» **Written exercise a**
Translate this sentence from the ionosphere abstract into French: "IONORT was used, in conjunction with the ISP and the International Reference Ionosphere 3-D electron density grids, to synthesize oblique ionograms."

Corresponding author: A. Settimi, Istituto Nazionale di Geofisica e Vulcanologia, Via di Vigna Murata 605, 00143, Rome, Italy. (alessandro.settimi@ingv.it)

Abstract

[1] The three-dimensional (3-D) electron density representation of the ionosphere computed by the assimilative IRI-SIRMUP-P (ISP) model was tested using IONORT (IONOspheric Ray-Tracing), a software tool for calculating a 3-D ray-tracing for high-frequency waves in the ionospheric medium. A radio link was established between Rome (41.8°N, 12.5°E) in Italy, and Chania (35.7°N, 24.0°E) in Greece, within the ISP validity area, and for which oblique soundings are conducted. The ionospheric reference stations, from which the autoscaled foF2 and M(3000)F2 data and real-time vertical electron density profiles were assimilated by the ISP model, were Rome (41.8°N, 12.5°E) and Gibilmanna (37.9°N, 14.0°E) in Italy, and Athens (38.0°N, 23.5°E) in Greece. IONORT was used, in conjunction with the ISP and the International Reference Ionosphere 3-D electron density grids, to synthesize oblique ionograms. The comparison between synthesized and measured oblique ionograms, both in terms of the ionogram shape and the maximum usable frequency characterizing the radio path, demonstrates both that the ISP model can more accurately represent real conditions in the ionosphere than the IRI, and that the ray-tracing results computed by IONORT are reasonably reliable.

» **Written exercise b**
Filter the records below, keeping only the lines that contain the word "each".

» **Extracted data**

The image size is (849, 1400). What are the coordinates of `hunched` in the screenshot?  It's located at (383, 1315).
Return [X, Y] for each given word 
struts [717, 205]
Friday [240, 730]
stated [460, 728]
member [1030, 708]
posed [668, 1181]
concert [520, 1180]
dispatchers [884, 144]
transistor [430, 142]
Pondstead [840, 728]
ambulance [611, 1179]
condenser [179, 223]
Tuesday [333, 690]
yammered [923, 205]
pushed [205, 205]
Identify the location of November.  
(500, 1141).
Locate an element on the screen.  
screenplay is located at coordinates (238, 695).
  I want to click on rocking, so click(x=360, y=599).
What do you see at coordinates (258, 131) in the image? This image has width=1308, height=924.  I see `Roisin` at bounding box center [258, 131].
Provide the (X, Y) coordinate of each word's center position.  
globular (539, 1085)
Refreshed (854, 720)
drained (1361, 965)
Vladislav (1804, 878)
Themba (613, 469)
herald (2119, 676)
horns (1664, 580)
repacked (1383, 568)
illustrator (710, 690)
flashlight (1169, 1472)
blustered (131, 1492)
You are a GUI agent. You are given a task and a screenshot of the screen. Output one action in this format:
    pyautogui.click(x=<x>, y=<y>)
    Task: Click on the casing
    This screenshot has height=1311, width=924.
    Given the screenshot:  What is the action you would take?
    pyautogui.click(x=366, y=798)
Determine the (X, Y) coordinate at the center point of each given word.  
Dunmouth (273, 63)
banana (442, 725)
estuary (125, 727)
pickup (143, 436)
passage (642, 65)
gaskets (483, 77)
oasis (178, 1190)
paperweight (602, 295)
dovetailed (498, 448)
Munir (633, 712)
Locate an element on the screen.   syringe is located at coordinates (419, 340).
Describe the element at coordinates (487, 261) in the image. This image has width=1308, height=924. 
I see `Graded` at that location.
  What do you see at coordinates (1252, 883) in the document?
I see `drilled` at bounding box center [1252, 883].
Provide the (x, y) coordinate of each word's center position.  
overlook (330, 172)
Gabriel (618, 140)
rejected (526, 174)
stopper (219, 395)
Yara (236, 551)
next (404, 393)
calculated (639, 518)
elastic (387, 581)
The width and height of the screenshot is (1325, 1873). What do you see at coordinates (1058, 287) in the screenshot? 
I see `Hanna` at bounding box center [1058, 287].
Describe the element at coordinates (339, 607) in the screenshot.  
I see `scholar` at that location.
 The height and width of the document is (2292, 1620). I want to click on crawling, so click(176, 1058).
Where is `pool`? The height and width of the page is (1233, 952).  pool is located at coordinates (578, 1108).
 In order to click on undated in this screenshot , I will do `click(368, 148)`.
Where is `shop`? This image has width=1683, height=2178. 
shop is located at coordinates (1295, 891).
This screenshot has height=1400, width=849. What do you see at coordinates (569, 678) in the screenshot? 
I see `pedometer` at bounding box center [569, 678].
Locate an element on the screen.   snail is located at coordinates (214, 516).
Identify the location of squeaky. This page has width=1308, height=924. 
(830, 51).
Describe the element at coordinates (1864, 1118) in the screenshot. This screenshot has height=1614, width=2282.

» **Expected answer a**
IONORT a été utilisé, conjointement avec les grilles tridimensionnelles de densité électronique de l'ISP et de l'International Reference Ionosphere, pour synthétiser des ionogrammes obliques.

» **Expected answer b**
Return [X, Y] for each given word 
Provide the (X, Y) coordinate of each word's center position.  
Determine the (X, Y) coordinate at the center point of each given word.  
Provide the (x, y) coordinate of each word's center position.  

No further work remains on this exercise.